* **Task objective**: Beginning with the line containing "Given: Select the ГГСУ classroom video tile", write out each line exactly through the end of the listing, and skip all pictures.

* **Exercise material**:
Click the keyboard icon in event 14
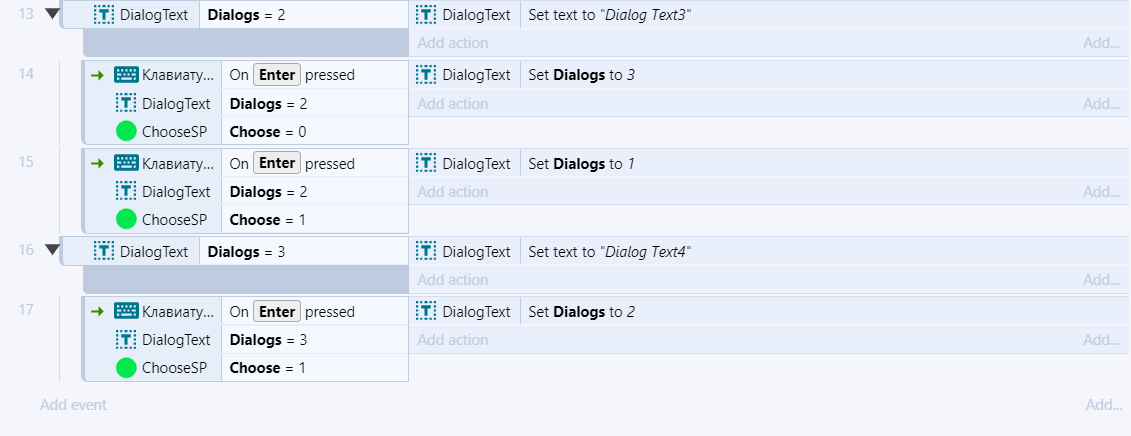(x=126, y=74)
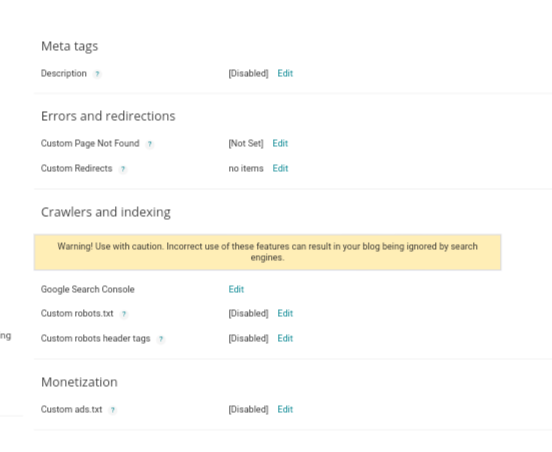Edit the Custom ads.txt setting

pos(285,409)
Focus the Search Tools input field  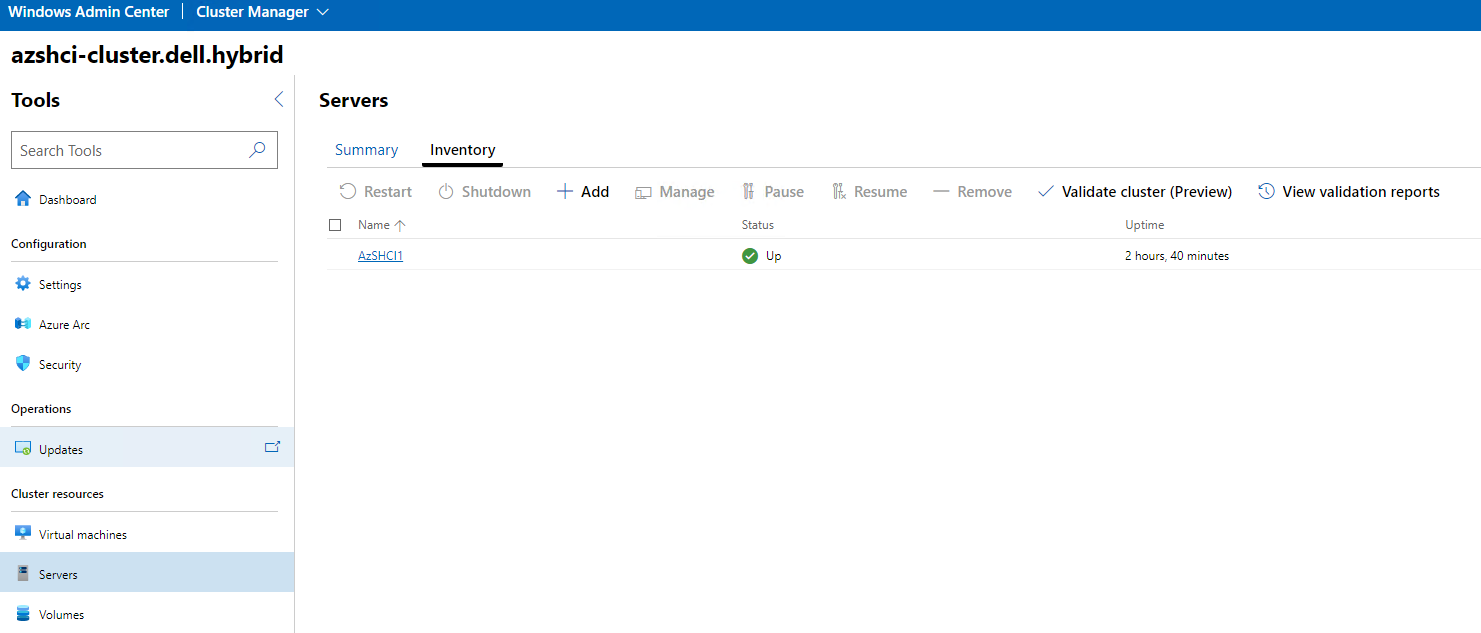click(128, 150)
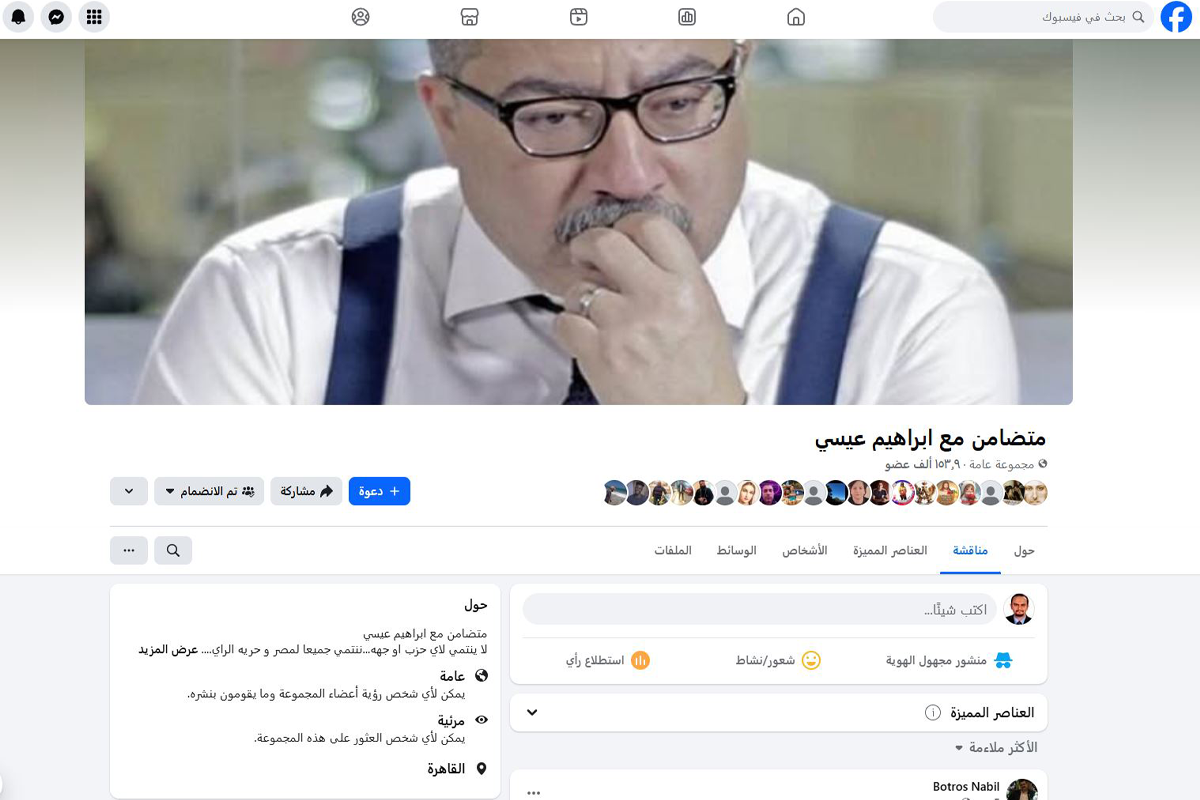This screenshot has width=1200, height=800.
Task: Open the three-dots group options button
Action: [x=129, y=550]
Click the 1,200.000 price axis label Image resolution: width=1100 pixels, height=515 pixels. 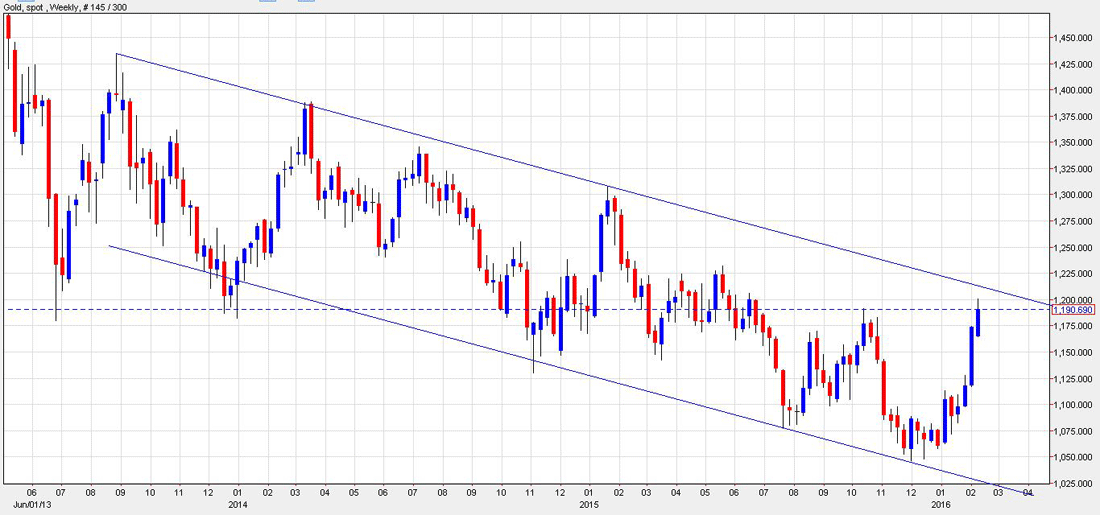1073,300
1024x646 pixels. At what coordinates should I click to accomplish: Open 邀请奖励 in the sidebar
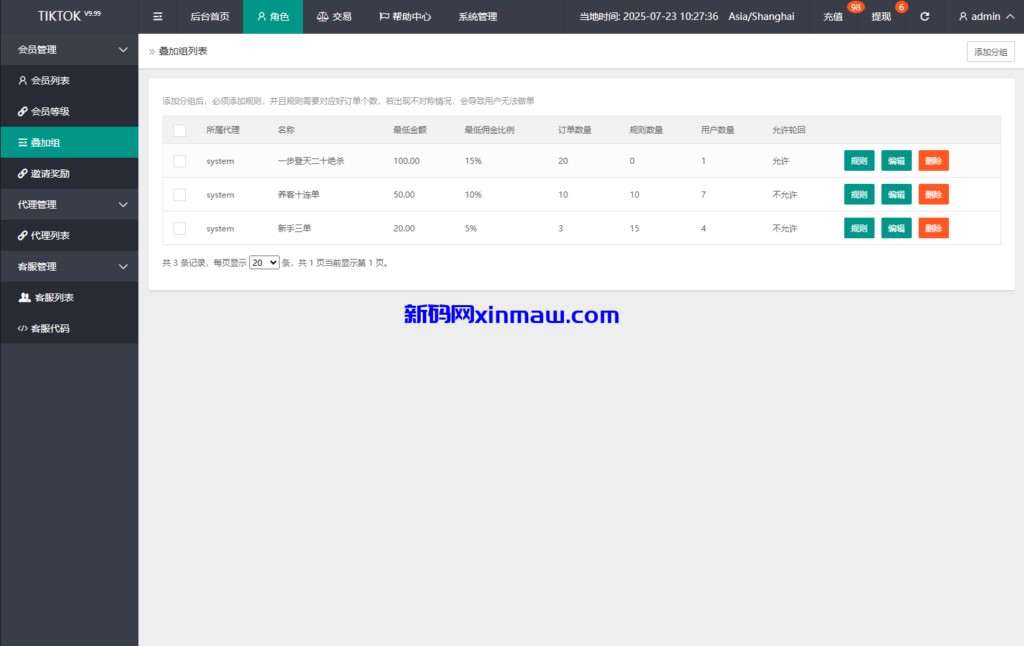[x=69, y=172]
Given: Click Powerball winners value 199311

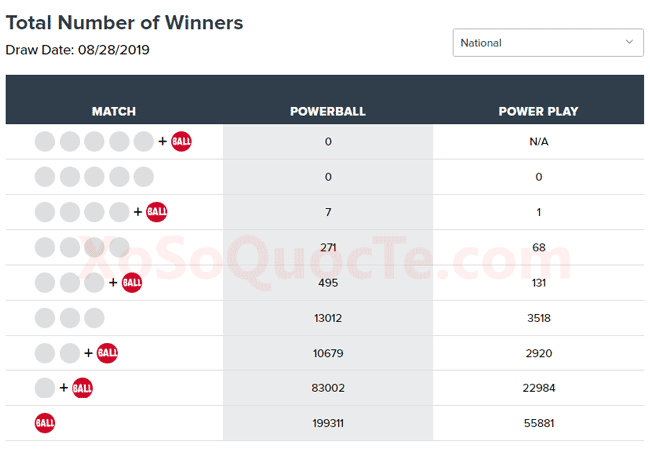Looking at the screenshot, I should tap(328, 423).
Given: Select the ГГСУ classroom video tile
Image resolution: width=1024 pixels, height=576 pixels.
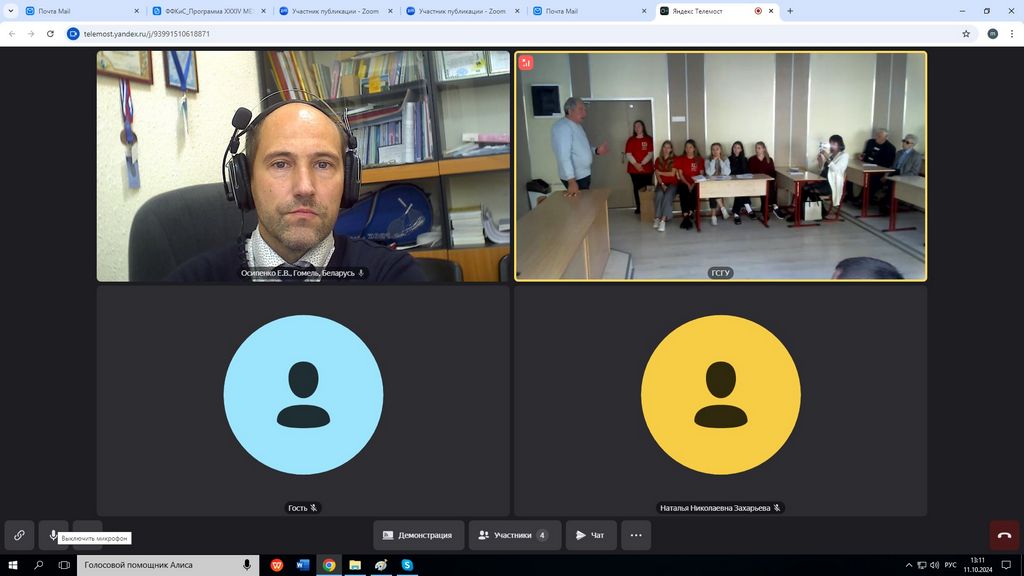Looking at the screenshot, I should click(720, 165).
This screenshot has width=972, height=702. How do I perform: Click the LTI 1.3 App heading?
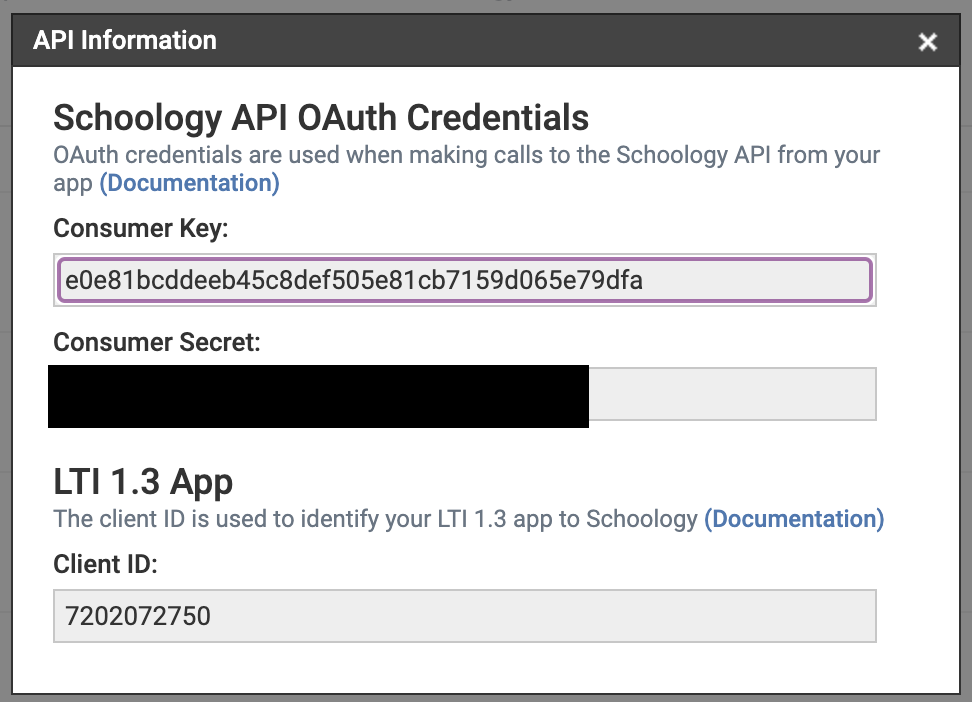tap(143, 482)
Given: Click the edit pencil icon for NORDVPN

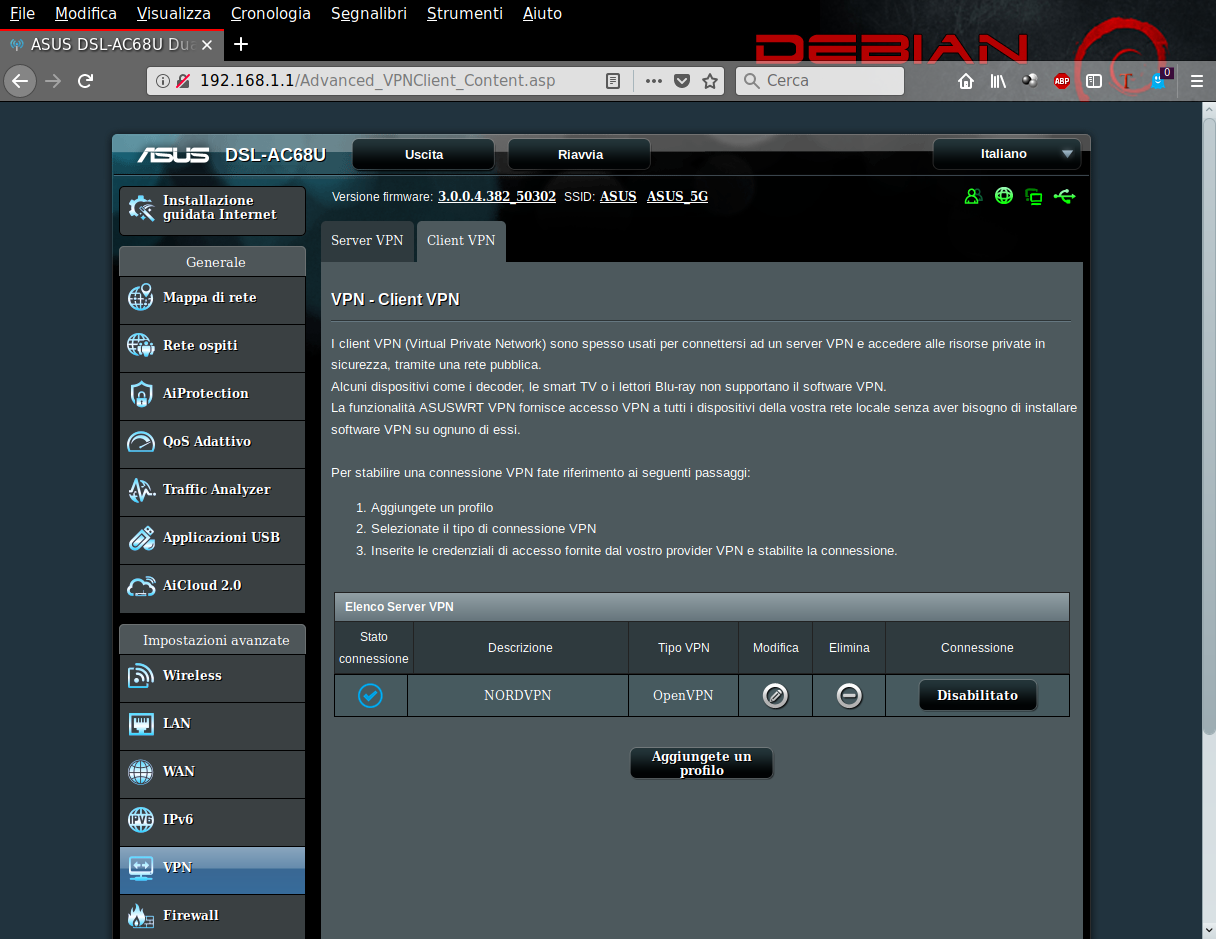Looking at the screenshot, I should [775, 696].
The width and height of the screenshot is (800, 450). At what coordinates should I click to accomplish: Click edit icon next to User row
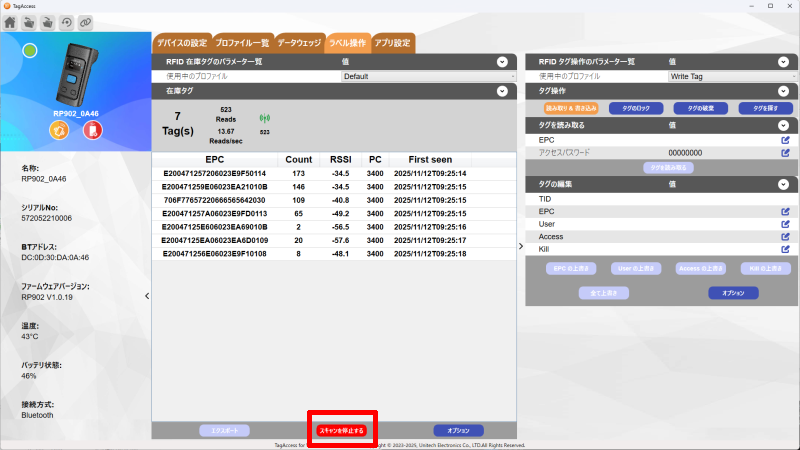tap(785, 224)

* **Exercise answer**:
Given: Select the ГГСУ classroom video tile
Image resolution: width=1024 pixels, height=576 pixels.
Looking at the screenshot, I should click(720, 165).
This screenshot has width=972, height=702. How do I perform: Click the LTI 1.3 App heading?
tap(143, 482)
Given: Click the edit pencil icon for NORDVPN

Looking at the screenshot, I should [775, 696].
The width and height of the screenshot is (800, 450). At what coordinates should I click to accomplish: Click edit icon next to User row
tap(785, 224)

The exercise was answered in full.